聴取されても何もやっていないと答えていたので信用していました。

弁護人
被告人は途中から認めたが、それを聞いてどう思った?
証 人
捜査の途中で、父親は母親に真実を言いましたが、私は父親がそんなことをしたとは思いませんでした。

弁護人
証人が身元引受人になった?
証 人
被害者の方に謝罪したいと、父親を警察に連れて行きました。

弁護人
被害者への弁済金570万円は、どのように工面した?
証 人
父母の蓄えと子供3人で分担しました。
父は400万円程度持っているだろうと思っていましたが、持っていませんでした。
相手方に対して申し訳なく、早く謝罪したいと思っています。
また、父親が今後このような悪いことはしないように、先が短いので老い先楽しく暮らしてくれたらと思っています。

弁護人
被告人が被害者の事務所に石を投げていた件は?
証 人
その件はあまり聞いていません。

弁護人
被告人が再犯しないようにするため、どのようにしていきますか。
証 人
父親は泣きながら悪いことはしないと言っていました。
家族みんなが父親とコミニュケーションをとって、悪いことをしないように監視していきます。

検察官
被告人の犯行を全く知らなかったのか?
証 人
はい。

検察官
今後被告人が再犯しないように、監視はどのようにするか?
証 人
父親の行動を注意深く見守ります。

裁判長
被告人が再犯しないように、注意深く見守るというのは家族全員その思いか?
証 人
そのとおりです。


 被告人質問 

弁護人
被害者の事務所のガラスを割ったのはいつ頃で、そのきっかけは?
被告人
2年位前、平成28年位です。きっかけは単純に言うと脅かしでした。

弁護人
被害者の会社とは先々代からの付き合い?
被告人
贔屓いただいていたと思っています。

弁護人
関係がうまくいかなくなったのは、現社長の代になってからか?
被告人
現社長は年代も違うので、私の物事のとらまえ方について批判もあったのかなと思います。

弁護人
被害者は被告人に対する不信感があったのか?
被告人
私の言葉遣いが悪かったことを気にされてる部分があったのかなと思います。

弁護人
平成27年、28年は?
被告人
特段は何も思っていませんでした。

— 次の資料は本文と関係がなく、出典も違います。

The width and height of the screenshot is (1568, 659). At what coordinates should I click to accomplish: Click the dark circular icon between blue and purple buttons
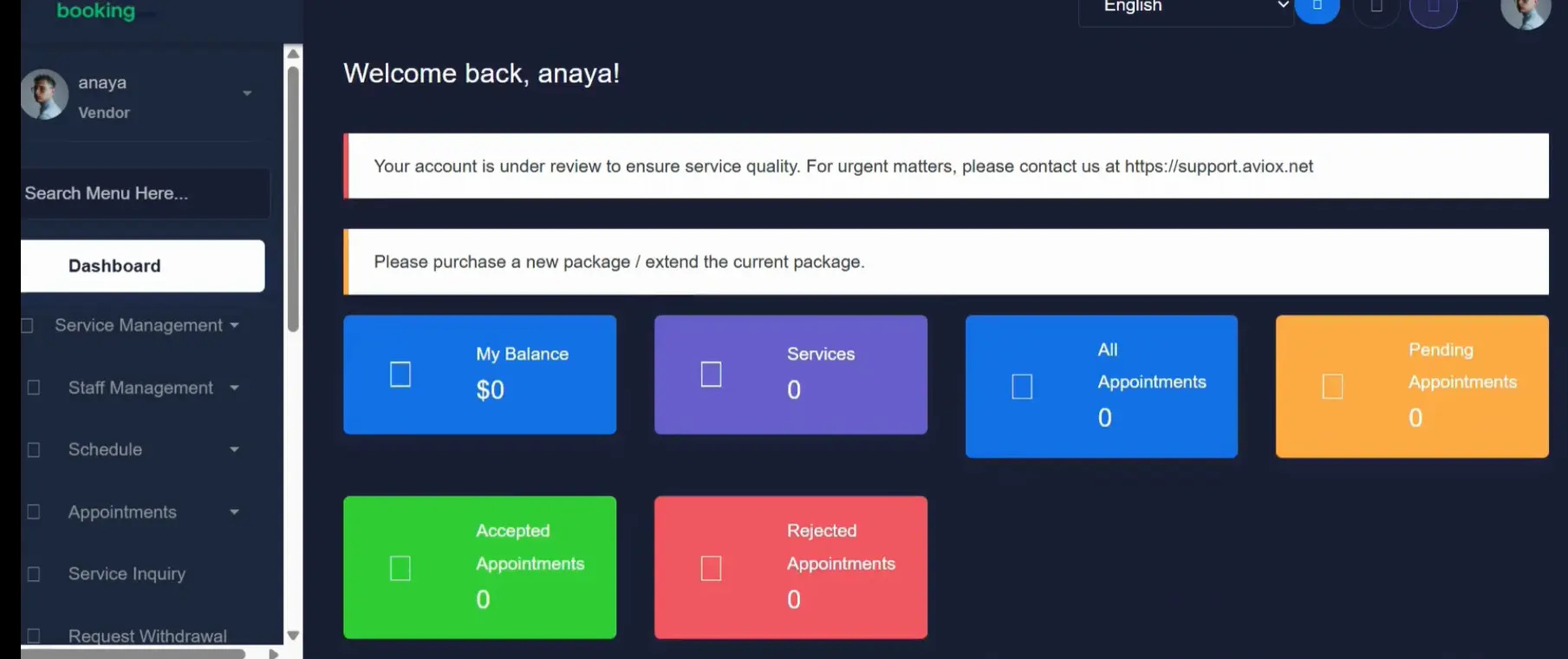(x=1376, y=8)
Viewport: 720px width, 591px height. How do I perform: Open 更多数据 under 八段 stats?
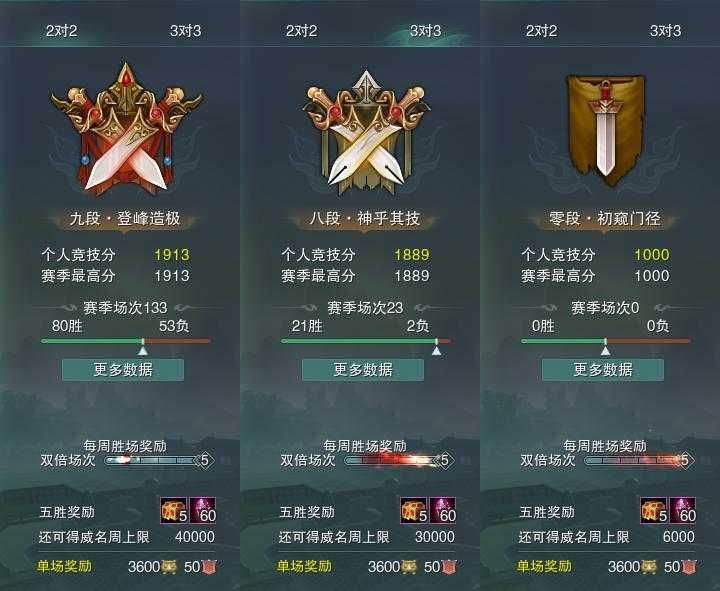[363, 370]
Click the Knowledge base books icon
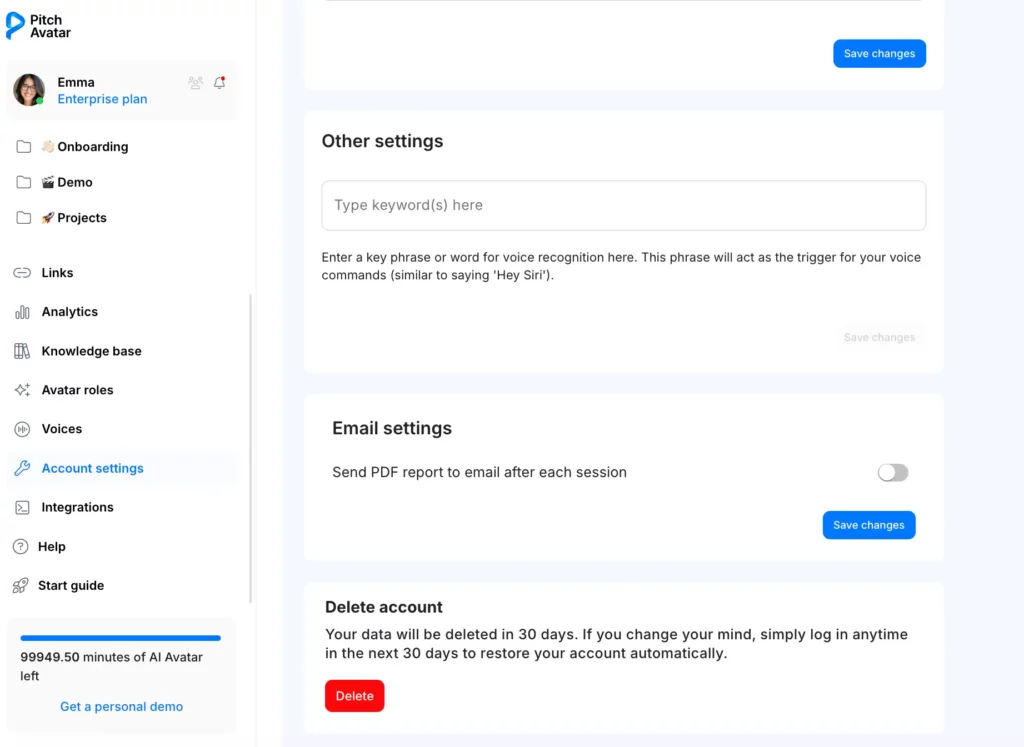 point(21,351)
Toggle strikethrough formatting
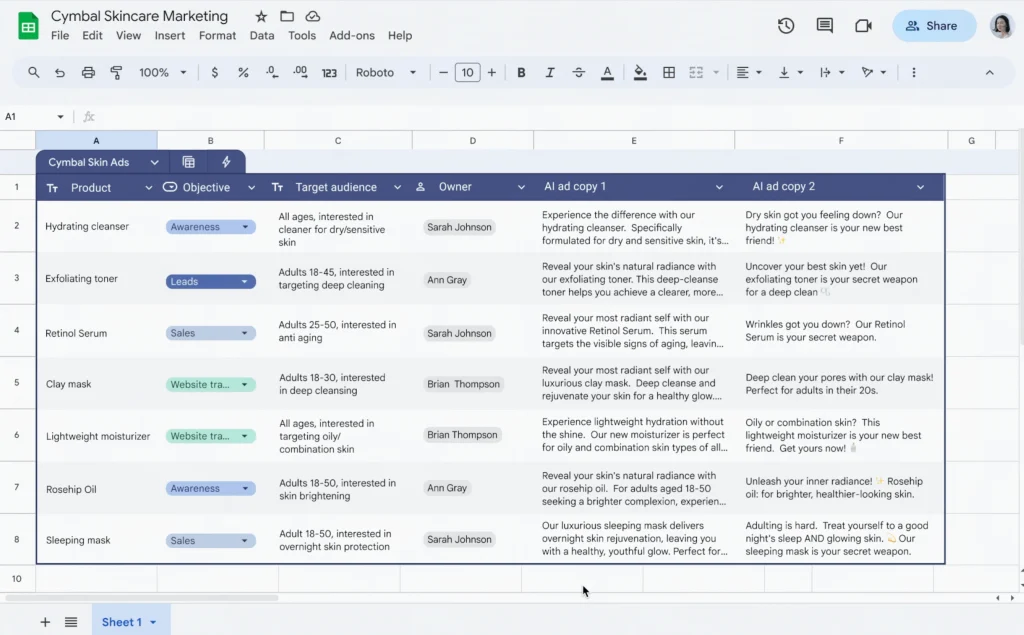 tap(578, 73)
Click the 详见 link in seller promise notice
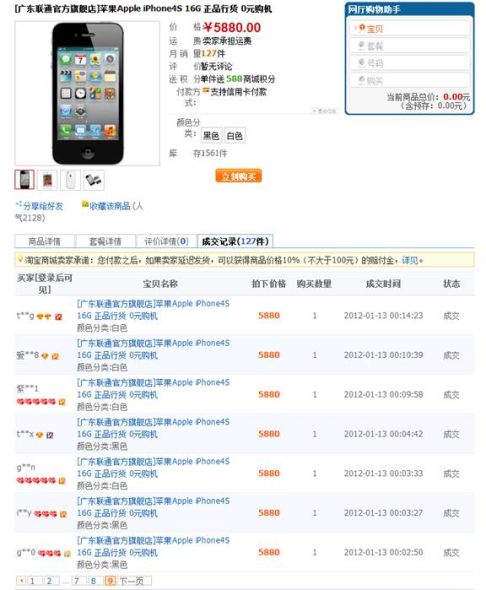 tap(410, 260)
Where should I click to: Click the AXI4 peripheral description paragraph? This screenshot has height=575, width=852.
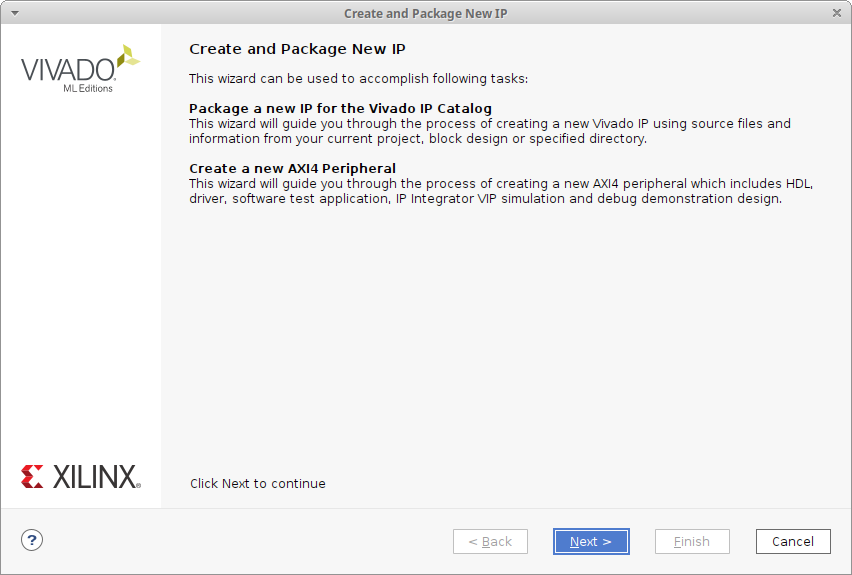click(500, 191)
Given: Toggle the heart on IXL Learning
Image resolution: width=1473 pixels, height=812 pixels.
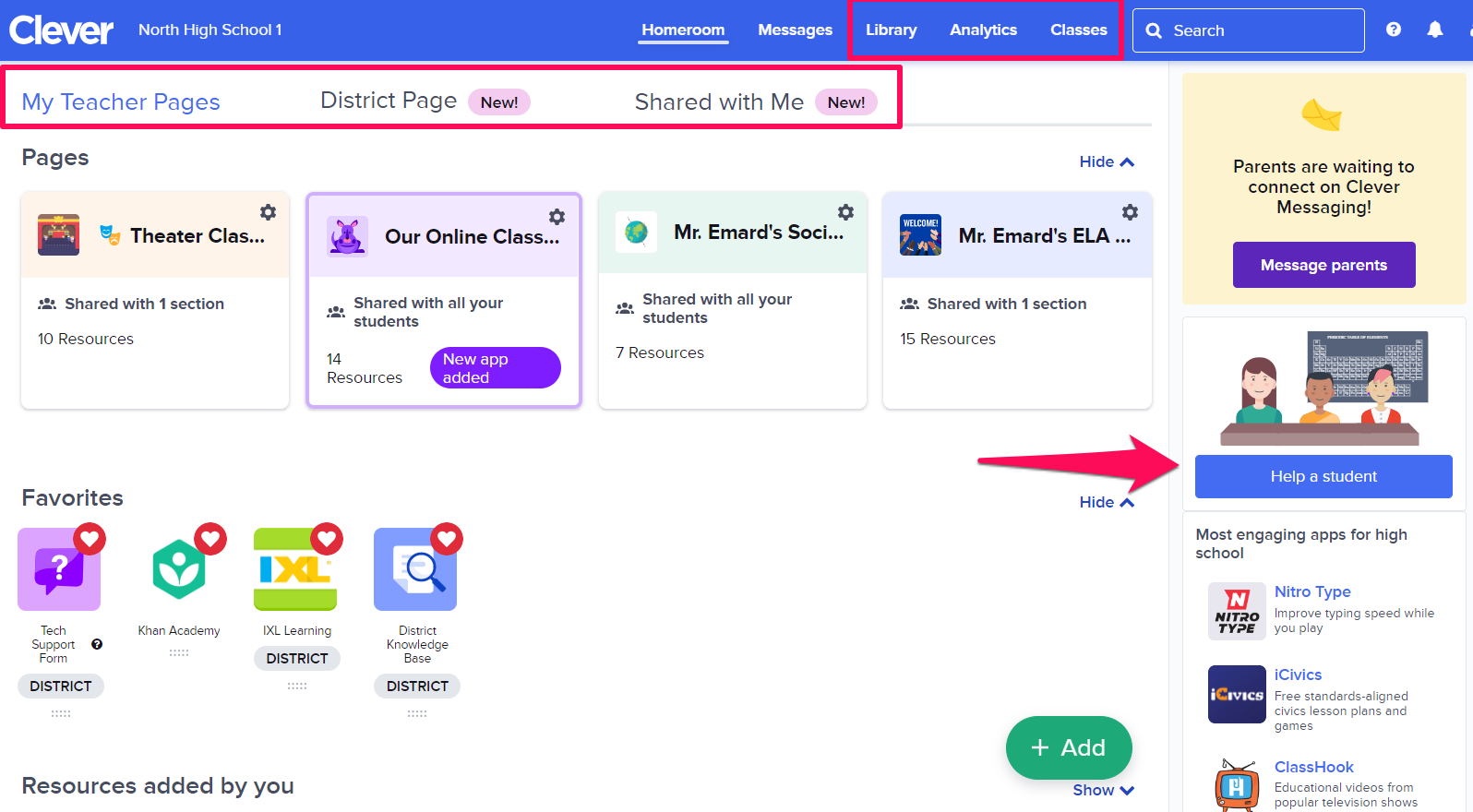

私どもの仕事に満足いただいていたと思っていました。

弁護人
1週間前のドタキャンがあったのか?
被告人
ドタキャンも、お互いの雰囲気が悪くなっていたせいかなと思いました。
継続的に仕事が発生しておれば、このような事はなかったと思います。

弁護人
今回の犯行で得たものは?
被告人
達成感はありませんでした。自己満足かなと思っています。

弁護人
ハガキにエイズ感染者と書いたのは何故か?
被告人
田舎ではエイズは忌避する言葉だったからです。

弁護人
不正会計とか、下請法違反の方がよかったのでは?
被告人
思い付きませんでした。

弁護人
長男の証言を聞いてどう思った?
被告人
勝手な行動で迷惑をかけて、世間体も悪く、はずかしく、世の中から消えたいと思います。
私の業界からは引退して、被害者の方の業界の方とは合わないようにします。近々に廃業届を出します。

弁護人
被害者とプライベートな付き合いは?
被告人
ありません。被害者の方とは徒歩で1時間位の距離ですので、会うことはないと思います。

弁護人
被害者の方との示談書にも、接触しないことと明記しているので守るように。
示談交渉で被害弁済について、先方の950万円の請求に対して570万円で合意したが用意できるのか?
被告人
来週の月曜か火曜には準備します。

弁護人
被害者に対する気持ちは?
被告人
身勝手で短絡的な行動をして申し訳なく思っています。

弁護人
被害者以外にも迷惑をかけた?
被告人
今回ハガキを受け取られた方、家内、子供、姉、妹、区長さんに対しても申し訳なく思っています。

弁護人
今後迷惑をかけることはしないと誓えるか?
被告人
誓います。今後は余生を楽しく生きていきたいと思います。

検察官
被告人は経営者として会社の評判が重要と思っていないのか? 2回目、3回目のハガキを踏みとどまれなかったのか?
被告人
踏みとどまれなかったのが情けないです。

検察官
今回被告人が裁判を受けたことによって、被害者の名誉は回復されたのか?
被告人
ハガキを受け取った人のうち、私が裁判を受けていることを知らない人の方が多いのではないかと思います。

検察官
ハガキを送り付けた人に対して、ハガキに記載した内容は事実無根としいうことを説明したのか?
被告人
説明していません。

検察官
被害者の名誉回復のために何をすべきか考えたか?
被告人
思い付きませんでした。

裁判長
ハガキの文面が2種類あるが?
被告人
意味はありません。

裁判長
サービス業の代理店を長い間続けていて、何故こんな人を傷つけることをしたのか?
被告人
今回何故特に気になったのか分かりません。
長年付き合って、時にはギブアンドテイクの付き合いをしてきたのに、急に態度が変わったことで、虫の居所がわるかったのかも知れません。


 論告求刑 

論 告

犯行態様は陰湿で、一方的に恨みを募らせたものであり、その動機に斟酌の余地は無い。

求 刑

被告人に懲役1年を求刑する。


 弁護側最終弁論 

・公訴事実は争いません。
・情状として被告人は被害者が「エイズ感染者」とハガキに書いたが、今やエイズはコントロール可能な病気となっており、名誉棄損としての効果は少ないと考えられます。
・被害者との示談が成立しています。
・被告人はサービス業の代理店の廃業するため、社会的制裁を受けていると考えられます。

以上から執行猶予付きの判決を希望します。


 被告人最終陳述 

申し訳なかったと思っています。
どうかお許しをいただきたい。



 裁判の向う側 

不特定多数の人に宛てて「被害者Aさんがエイズに感染している」との嘘のハガキを送り付けたり、石を投げて被害者Aさんの事務所のガラスを割るなど、被告人のあまりに稚拙な犯行にはあきれ果てます。長い間経営者として会社を経営してきた人物がやるとは思えない行動です。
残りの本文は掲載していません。